Ouch, yes you need a big inverter. What RPM is the drill you use?



Tirediron said:


> but cording a 12 -14 volt drill to a battery is a good plan.


They ARE Handy!!



Tirediron said:


> I fab up a skid that fits in our ATV tilt trailer that will hold a bunch of Group 31 batteries


Get some 20 foot jumper cables to attach your big battery pack to tour "seldom used equipment" and you can charge you batteries in just an hour easily.



Tirediron said:


> and an inverter, ... it may be cheaper to change a well pump to 110V than to buy a 220V inverter.


220 inverters are extremely common... in 50Hz!!! 
I don't see 60Hz ones very often.


----------



## Tirediron (Jul 12, 2010)

Is there a way to phase 2 110 v inverters to power the legs or would that be more hassle than it is worth??(upon a bit more research, I see that some of the outback units are designed for this)


----------



## LincTex (Apr 1, 2011)

http://www.ebay.ca/itm/Brand-New-15...er-with-USB-Car-charger-caravan-/181158140026

http://www.ebay.ca/itm/24volt-GSL-T...-to-240VAC-600w-RMS-1250W-surge-/161073200489

http://www.ebay.ca/itm/AIMS-7000-WA...IAL-MODIFIED-SINE-WAVE-INVERTER-/220872597156


----------



## cowboyhermit (Nov 10, 2012)

Looks to me like that is a good setup, price not bad considering it includes the MC4's, I often don't use them but they make for a clean setup. Charge controller is a MPPT so that's sweet, is going to be about maxed out with that panel but should work great.

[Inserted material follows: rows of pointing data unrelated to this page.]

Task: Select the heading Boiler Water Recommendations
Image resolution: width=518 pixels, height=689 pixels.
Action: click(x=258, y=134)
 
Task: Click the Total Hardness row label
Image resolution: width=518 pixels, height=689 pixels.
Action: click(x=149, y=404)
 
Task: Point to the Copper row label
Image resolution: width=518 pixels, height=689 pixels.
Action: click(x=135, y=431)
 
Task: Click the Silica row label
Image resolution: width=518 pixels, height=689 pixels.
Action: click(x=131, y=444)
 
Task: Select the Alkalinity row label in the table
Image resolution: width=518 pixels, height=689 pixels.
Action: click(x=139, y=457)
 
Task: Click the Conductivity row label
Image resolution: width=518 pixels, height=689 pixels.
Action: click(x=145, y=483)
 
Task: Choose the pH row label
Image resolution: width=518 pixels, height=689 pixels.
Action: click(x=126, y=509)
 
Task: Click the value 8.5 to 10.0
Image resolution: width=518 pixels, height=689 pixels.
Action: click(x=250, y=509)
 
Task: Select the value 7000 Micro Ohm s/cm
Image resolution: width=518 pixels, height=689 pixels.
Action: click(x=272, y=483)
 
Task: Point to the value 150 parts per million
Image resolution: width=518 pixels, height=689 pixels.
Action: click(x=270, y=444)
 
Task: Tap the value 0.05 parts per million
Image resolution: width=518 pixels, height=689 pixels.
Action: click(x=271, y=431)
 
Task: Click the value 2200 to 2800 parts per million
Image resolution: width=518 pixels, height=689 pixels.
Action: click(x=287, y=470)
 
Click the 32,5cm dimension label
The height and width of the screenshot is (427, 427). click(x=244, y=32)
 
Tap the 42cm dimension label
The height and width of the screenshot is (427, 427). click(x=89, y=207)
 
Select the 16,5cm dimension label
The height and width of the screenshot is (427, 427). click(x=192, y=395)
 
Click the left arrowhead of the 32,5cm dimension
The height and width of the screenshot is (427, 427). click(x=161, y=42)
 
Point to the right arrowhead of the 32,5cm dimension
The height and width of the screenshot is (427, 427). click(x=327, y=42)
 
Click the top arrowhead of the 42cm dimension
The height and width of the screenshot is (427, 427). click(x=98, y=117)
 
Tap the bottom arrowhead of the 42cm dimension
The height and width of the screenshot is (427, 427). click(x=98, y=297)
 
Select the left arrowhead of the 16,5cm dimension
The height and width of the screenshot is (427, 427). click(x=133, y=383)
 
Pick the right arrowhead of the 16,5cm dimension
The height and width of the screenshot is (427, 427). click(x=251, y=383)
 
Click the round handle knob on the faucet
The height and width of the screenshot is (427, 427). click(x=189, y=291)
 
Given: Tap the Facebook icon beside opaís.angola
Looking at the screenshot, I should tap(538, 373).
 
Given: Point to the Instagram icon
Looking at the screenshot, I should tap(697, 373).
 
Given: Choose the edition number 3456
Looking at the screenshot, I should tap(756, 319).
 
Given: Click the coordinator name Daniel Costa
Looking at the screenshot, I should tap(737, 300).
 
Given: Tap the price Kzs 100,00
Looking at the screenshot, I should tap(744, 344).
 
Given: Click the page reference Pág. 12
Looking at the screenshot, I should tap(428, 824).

The well pump is often a sticky problem which is ironic because solar works great for pumping water, it is just one of those design vs. retrofit issues. For the most part I have found swapping the pump to be the easiest solution but obviously it can feel like throwing money down the drain. After sanitizing you can always repurpose the 220V pump to another well but for most people that will not be especially useful.

I have also seen transformers used for the purpose but I don't have a ton of experience with them, something like this;

http://www.amazon.ca/LiteFuze-2000-Voltage-Converter-Transformer/dp/B002IU36J2/ref=sr_1_1?ie=UTF8&qid=1394469739&sr=8-1&keywords=120+240+transformer

maybe someone has more knowledge of these types of units.


----------



## Tirediron (Jul 12, 2010)

I just remembered that I have a well that needs a pump anyway, so I can use the 220 pump there and put a 110 pump in the one I was thinking of backing with solar, Don't know why I didn't think of it sooner. Does anybody have any experience with invert it 
http://solarwholesaler.ca/product-category/inverters/pure-sine-inverters/ 
inverters?? the price is pretty nice.


----------



## cowboyhermit (Nov 10, 2012)

Tirediron said:


> I just remembered that I have a well that needs a pump anyway, so I can use the 220 pump there and put a 110 pump in the one I was thinking of backing with solar, Don't know why I didn't think of it sooner. Does anybody have any experience with invert it
> http://solarwholesaler.ca/product-category/inverters/pure-sine-inverters/
> inverters?? the price is pretty nice.


Those really do look interesting for the price and features, no experience though.


----------



## LincTex (Apr 1, 2011)

I can't help but think they all come from " People's Democratic Inverter Works #24 " or some other aptly named factory.


----------